In Italia siamo molto indietro, c’è poco interesse per tutte le minoranze, che vengono messe da parte. Si tutela sempre e solo la maggioranza perchè la minoranza viene vista come un peso, un fastidio e perchè porta pochi voti. Le Istituzioni hanno poco interesse e anche quando promuovono iniziative per l’inclusione lo fanno per fare bella figura o per ghettizzare, vedi le spiagge per persone con disabilità. Questo è un problema serio, perchè in questo modo non si fa reale inclusione ma si pensa di dare un contentino a quella minoranza, ghettizzandola. Siamo indietro anche perchè di inclusione si parla tanto, ma si fa poco. Dico sempre che è il contesto che crea la disabilità e non un pugno di cellule in meno. Ed è su questo che io batto molto: far capire l’importanza di un contesto. Nei miei libri io ho scritto di geni, ma il loro talento è riuscito a sbocciare perchè hanno trovato un contesto inclusivo o perchè sono riusciti a crearselo. Quante grandi menti abbiamo perso perchè il contesto in cui sono nate e cresciute non è stato inclusivo? E quante ne perdiamo ancora oggi?
- E allora tu cosa consigli di fare ai giovani con bisogni speciali per stravolgere un contesto che li limita?
Famiglia e scuola devono smetterla di combattersi e lavorare insieme, perchè sono i primi agenti responsabili di un contesto inclusivo. Parole giuste: basta usare handicap, minorati della vista, ma parlare di persona con disabilità o con bisogni speciali. Poi bisogna smetterla di chiudere la persona con disabilità sotto una campana di vetro, perchè ha il diritto di seguire la strada che il suo talento suggerisce. Come tutti gli altri, anche una persona con bisogni speciali vive una volta sola e non è corretto che una decisione motivata solo da un’ideologia o da false credenze pesi sul suo futuro. Le difficoltà arriveranno inevitabilmente, ma è bene che i ragazzi con disabilità siano preparati. Se un ragazzo non vedente chiede di studiare Biologia o matematica, non vedo perché non possa farlo, non mi pare una richiesta dell’altro mondo.
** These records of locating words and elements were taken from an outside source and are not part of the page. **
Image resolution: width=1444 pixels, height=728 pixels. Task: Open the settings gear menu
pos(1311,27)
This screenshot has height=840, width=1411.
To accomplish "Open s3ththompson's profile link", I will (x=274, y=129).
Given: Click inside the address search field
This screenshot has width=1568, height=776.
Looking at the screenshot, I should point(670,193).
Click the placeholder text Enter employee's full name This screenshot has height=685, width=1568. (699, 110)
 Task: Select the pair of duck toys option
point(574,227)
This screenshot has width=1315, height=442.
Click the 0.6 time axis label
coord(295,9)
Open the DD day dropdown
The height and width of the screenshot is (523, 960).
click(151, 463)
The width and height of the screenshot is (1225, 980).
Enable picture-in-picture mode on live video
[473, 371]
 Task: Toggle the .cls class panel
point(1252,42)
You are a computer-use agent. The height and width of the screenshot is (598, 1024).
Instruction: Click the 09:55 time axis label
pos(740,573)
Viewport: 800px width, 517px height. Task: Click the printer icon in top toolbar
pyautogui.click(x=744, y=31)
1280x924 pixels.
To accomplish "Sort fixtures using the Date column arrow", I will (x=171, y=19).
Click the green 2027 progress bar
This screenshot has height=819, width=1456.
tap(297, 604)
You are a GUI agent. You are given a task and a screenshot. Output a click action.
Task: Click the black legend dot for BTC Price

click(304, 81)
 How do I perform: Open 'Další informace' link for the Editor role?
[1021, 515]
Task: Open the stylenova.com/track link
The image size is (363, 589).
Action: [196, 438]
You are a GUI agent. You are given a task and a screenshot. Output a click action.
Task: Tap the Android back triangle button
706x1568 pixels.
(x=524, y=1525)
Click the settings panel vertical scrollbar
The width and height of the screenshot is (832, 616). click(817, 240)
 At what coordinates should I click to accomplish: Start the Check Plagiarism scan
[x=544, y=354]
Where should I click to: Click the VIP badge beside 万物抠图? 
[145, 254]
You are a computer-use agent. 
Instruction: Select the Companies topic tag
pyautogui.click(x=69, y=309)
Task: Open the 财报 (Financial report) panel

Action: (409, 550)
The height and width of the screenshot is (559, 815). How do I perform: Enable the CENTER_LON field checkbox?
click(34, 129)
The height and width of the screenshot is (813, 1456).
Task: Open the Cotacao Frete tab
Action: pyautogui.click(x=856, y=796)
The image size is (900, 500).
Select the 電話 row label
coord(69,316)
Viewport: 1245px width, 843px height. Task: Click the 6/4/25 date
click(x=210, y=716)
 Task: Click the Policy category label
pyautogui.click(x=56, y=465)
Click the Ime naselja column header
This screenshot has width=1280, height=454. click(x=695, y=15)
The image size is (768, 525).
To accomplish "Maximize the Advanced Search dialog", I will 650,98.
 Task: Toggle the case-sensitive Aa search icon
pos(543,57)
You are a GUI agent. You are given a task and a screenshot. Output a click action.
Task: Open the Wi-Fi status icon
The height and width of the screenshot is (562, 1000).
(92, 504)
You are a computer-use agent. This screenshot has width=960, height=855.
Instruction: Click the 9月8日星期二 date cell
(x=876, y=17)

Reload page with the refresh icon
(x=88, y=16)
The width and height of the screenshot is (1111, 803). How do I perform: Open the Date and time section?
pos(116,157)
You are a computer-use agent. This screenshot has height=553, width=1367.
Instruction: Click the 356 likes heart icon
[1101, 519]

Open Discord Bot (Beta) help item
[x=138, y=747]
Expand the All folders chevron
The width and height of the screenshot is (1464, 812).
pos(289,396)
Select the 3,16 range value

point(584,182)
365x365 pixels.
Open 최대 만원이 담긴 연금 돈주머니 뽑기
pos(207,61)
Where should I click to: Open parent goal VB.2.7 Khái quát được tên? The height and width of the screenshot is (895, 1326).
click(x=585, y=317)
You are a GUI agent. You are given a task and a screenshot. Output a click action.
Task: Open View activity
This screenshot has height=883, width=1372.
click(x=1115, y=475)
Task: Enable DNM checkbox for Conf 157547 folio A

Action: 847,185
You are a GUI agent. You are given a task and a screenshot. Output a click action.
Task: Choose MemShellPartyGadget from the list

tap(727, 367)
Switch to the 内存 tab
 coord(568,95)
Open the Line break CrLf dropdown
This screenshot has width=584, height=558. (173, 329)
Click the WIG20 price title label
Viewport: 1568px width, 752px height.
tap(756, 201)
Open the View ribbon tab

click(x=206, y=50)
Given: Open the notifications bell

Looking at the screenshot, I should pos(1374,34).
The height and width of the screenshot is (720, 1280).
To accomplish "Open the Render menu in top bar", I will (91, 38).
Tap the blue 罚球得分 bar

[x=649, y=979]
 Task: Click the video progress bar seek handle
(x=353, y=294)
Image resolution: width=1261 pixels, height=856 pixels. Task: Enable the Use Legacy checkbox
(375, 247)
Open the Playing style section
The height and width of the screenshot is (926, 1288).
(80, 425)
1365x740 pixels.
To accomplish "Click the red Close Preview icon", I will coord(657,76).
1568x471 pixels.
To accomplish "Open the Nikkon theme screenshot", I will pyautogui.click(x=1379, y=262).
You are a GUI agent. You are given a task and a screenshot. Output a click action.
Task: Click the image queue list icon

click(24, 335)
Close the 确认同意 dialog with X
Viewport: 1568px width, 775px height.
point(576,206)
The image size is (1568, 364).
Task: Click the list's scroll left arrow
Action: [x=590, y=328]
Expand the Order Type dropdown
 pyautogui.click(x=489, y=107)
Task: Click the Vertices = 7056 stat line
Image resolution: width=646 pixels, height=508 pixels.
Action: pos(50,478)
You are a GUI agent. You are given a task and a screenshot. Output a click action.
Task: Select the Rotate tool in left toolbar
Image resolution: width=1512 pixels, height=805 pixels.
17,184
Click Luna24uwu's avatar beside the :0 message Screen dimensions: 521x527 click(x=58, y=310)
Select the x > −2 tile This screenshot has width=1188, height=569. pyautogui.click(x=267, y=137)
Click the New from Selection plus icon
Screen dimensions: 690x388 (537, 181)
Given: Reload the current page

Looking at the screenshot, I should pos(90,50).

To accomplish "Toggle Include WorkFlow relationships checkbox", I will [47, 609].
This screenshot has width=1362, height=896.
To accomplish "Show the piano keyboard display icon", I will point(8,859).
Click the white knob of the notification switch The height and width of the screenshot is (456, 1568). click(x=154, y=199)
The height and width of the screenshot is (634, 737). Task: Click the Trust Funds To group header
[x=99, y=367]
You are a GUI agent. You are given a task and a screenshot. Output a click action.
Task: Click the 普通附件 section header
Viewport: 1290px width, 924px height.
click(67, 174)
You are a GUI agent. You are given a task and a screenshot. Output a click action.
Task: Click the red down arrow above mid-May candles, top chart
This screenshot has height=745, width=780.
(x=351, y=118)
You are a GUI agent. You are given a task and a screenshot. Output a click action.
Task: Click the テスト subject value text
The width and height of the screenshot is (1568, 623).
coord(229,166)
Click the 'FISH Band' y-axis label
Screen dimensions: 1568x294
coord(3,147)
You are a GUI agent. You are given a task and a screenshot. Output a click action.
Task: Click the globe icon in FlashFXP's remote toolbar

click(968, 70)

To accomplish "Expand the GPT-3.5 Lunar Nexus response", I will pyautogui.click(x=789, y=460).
In Italia, tra i ragazzi (maschi) con gravi patologie della vista solo il 7% mette su famiglia, un dato spaventoso. Fanno la stessa fatica ad assicurarsi un mutuo, avendo lavori meno certi o a reddito più basso. Tutto contribuisce alla creazione del “ghetto sociale”. L’unico modo per liberarcene è abbattere barriere e pregiudizi e dare a tutti la possibilità di seguire le proprie inclinazioni.